#### [Problem requirements]
Reproduce word for word every line of the entries below, from the line containing "You are a computer-use" through the final line, and nothing else.

[Dataset entries]
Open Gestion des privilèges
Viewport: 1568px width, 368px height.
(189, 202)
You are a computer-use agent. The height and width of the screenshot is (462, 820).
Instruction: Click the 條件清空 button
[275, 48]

#### [Output below]
You are a computer-use agent. The height and width of the screenshot is (462, 820).
Instruction: Click the 條件清空 button
[275, 48]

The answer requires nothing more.